With a rapidly growing population and subsequent technological developments, an increase in demand of rare-earth metals evolves. Land-based deposits seem to be insufficient and shortage impends within the coming decades. Mineral resources from the deep ocean are considered as a possible complement. These minerals occur in various forms. One of these forms is lying on the subsea sediment of the deep ocean; polymetallic nodules. The nodules can be best described as potato shaped objects containing amounts of rare earth minerals like copper, nickel and cobalt. The economic feasibility depends on nodule abundance per square meter. An exploitation region with high prospectiveness in terms of economic feasibility is the Clarion-Clipperton Zone, a region in the centre of the Pacific Ocean. As deep-sea mining implies, the mining site is located at a water depth of approximately 4000m. Characteristics such as these automatically result into challenging conditions. Exploitation of the nodules includes subsea harvesting and vertical transportation towards the sea surface. Activities which are within the scope of Boskalis, appealing their know-how and experience in dredging and marine operations. Currently, most developments are focused on vertical transport by means of hydraulic lifting through a riser. In order to avoid challenges such as flow assurance, riser handling and efficiency, Boskalis proposes an alternative solution; mechanical lifting.

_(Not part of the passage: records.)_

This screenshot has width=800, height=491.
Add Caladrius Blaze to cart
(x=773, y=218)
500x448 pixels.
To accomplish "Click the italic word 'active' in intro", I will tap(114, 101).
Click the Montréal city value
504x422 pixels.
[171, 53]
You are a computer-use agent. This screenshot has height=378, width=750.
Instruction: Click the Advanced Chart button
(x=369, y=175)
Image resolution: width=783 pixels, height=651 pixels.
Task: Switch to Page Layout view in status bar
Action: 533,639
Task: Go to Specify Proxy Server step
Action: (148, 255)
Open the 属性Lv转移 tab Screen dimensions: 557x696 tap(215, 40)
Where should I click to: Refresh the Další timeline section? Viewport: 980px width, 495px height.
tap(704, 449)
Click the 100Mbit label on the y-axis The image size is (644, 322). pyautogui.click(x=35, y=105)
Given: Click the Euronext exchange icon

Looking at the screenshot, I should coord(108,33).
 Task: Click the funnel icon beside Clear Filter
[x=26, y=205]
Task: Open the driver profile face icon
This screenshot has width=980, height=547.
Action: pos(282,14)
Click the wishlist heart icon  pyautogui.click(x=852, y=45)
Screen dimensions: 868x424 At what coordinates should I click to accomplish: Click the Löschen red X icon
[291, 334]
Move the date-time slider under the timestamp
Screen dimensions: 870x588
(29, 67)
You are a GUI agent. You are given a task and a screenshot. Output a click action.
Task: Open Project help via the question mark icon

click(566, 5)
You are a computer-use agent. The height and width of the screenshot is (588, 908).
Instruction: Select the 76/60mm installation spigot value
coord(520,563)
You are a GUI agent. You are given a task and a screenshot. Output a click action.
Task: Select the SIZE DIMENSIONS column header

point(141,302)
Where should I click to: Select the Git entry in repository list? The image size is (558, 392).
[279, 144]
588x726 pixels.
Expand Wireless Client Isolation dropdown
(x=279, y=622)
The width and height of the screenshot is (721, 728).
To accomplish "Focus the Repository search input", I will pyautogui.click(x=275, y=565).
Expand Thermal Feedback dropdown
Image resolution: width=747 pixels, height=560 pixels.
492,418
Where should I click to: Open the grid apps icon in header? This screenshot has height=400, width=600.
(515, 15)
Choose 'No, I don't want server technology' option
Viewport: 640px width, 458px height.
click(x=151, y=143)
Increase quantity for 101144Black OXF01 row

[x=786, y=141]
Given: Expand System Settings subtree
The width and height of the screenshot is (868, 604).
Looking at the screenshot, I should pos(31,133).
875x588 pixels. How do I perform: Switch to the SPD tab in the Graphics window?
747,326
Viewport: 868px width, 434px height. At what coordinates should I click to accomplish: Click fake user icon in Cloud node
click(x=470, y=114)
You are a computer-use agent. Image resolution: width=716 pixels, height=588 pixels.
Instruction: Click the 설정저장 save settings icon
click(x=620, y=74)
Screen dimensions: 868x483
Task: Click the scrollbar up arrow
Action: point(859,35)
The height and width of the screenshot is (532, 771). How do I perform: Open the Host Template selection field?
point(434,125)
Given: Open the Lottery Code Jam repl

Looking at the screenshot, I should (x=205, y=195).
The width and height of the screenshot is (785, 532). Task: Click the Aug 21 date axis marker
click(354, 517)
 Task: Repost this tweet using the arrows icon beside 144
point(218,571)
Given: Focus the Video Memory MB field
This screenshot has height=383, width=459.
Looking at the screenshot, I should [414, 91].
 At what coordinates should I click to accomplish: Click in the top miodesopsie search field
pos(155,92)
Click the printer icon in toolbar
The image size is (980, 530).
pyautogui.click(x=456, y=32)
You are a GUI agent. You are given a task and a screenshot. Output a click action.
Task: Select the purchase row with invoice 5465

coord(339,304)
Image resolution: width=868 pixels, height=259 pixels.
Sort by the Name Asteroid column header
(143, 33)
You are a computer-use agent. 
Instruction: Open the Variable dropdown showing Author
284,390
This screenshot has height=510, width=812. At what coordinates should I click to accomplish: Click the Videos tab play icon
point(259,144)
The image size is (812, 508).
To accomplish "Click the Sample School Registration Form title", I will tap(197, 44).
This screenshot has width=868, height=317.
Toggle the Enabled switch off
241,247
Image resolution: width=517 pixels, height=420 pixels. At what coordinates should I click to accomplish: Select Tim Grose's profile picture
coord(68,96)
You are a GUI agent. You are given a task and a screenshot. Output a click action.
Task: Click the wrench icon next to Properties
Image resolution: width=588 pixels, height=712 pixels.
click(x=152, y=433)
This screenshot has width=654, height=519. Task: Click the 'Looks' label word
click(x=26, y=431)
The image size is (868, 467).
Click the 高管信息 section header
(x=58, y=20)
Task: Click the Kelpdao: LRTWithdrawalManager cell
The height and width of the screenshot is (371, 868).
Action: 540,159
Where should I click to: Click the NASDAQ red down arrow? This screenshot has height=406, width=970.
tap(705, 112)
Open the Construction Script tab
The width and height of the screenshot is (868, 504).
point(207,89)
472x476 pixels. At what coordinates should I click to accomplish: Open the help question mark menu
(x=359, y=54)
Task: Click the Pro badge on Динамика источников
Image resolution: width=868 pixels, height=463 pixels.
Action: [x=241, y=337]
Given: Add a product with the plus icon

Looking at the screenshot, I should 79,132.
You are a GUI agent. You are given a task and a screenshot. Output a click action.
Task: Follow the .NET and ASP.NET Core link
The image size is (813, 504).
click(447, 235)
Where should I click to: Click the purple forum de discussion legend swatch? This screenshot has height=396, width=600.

Mechanical lifting can be considered as a newcomer in the relative early field of deep-sea mining. However, experience can be gathered from successive deep-sea lowering operations in the oil and gas industry. The objective of this thesis is to investigate the static configuration and dynamic response of the proposed mining system during operation, identify potential showstoppers and in the end asses whether deep-sea mining by mechanical lifting is technical feasible. When simplified, it is merely a matter of collection of nodules in transportation skips and hoisting of these skips towards the sea surface. Nevertheless, within this simple procedure various challenges arise. Therefore a start is made with a proper description of the proposed production method and identification of potential hazards and showstoppers. In complementing the initial research, the project site has been studied in terms of sea floor characteristics and metocean data. These obtained results served as input in further analysis. For example a sheared current is present, influencing the geometry of the hoisting wires. The sheared current phenomenom has been studied in which a quasi-static analysis is performed. The analysis has been carried out by discretization of the hoisting wires in a number of elements with a payload attached at the tip acting as a sinker. Here it became clear that for the applied hoisting setup, the influence of the local current is minimal and the influence of a forward vessel motion significant.

When acting in an offshore environment, the vessel motions might affect the deep-sea mining operation as a result of the connection with the nodule collector. Preliminary to a dynamic analysis, typical vessel motions are determined. This is done by selection of an appropriate mining vessel and implementation of a characteristic sea state using a Pierson-Moskowitz spectrum. Vessel motions are calculated with the software package Seaway, resulting in an output in the frequency domain. The suspended hoisting wires are still numerically modelled by a discretization method. Axial analysis for the applied hoisting setup shows significant magnification of the response of the attached payload at full depth (4000m). This hurdle should be overcome by applying heave compensation, which has become a commonplace in this type of marine operations. Transversal motions for the applied setup are expected to be minimal as a result of the submerged state.

Conclusively, within this research first insight in technical feasibility is gained, but as a matter of fact yield further valuable questions along the lines of deep-sea technology. Therefore, we can conclude that deep-sea mining by means of mechanical lifting is feasible, but still offers numerous interesting topics in future research exceeding the current standards.